Michael Schumacher ‘void’ discussed as mass F1 driver inspiration revealed

Thomas Maher

Michael Schumacher's absence

Johnny Herbert, a former teammate of Michael Schumacher, says the German’s absence from the F1 paddock has left a “huge void”.

Schumacher, a record-breaking seven-time F1 World Champion, suffered life-changing injuries in a skiing accident on holiday with his family in Switzerland on December 29th, 2013.

In the week of the 10th anniversary since his accident, his former Benetton teammate Johnny Herbert, now a broadcaster and F1 pundit, has spoken about the respect Schumacher commanded from his peers and how the drivers of today are experiencing the void left behind in Schumacher’s absence.

Johnny Herbert: Michael Schumacher was the one who drove today’s driver’s dreams

Speaking in an interview with Grosvenor Sport, Herbert spoke about how Schumacher’s accident has resulted in a very conspicuous presence being missing from the F1 paddock.

“There has been a huge void left since Schumacher’s crash,” he said.

“When the accident happened it was a big shock for everybody.
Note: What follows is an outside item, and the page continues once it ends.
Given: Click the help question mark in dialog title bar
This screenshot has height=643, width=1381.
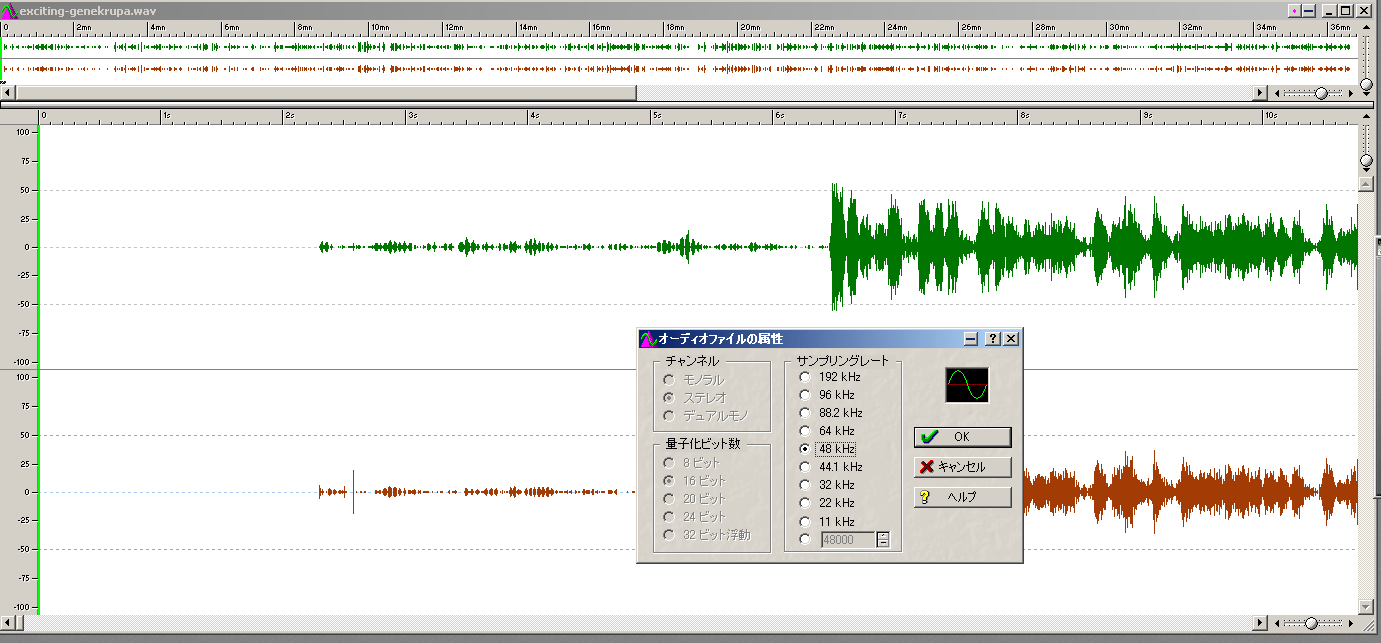Looking at the screenshot, I should 993,339.

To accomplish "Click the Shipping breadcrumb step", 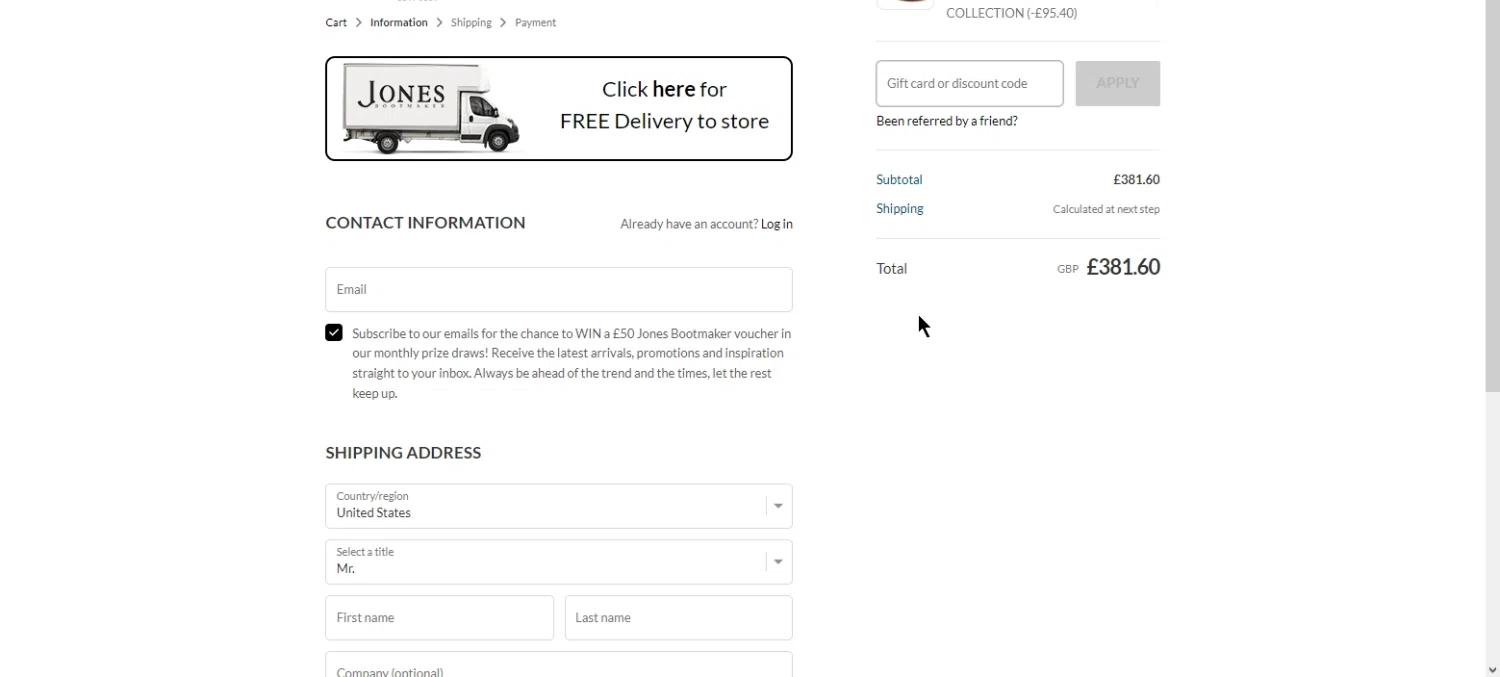I will click(x=471, y=22).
He had been such a fixture around the paddock for so long, achieving all those wins and championships.”

Indeed, with Schumacher dominating F1 between 2000 and 2004, and being a consistent winner and title contender in the years surrounding, the German driver is likely one of the main inspirations and childhood heroes for many of the current grid.

“He was massively respected by the flock of current drivers at the time, but actually probably by nearly all the drivers today,” Herbert said.

“If you ask them who was the driver they looked up to and watched when you were growing up, they would say Michael. Michael was the one who drove them to achieve their dream of getting into Formula 1.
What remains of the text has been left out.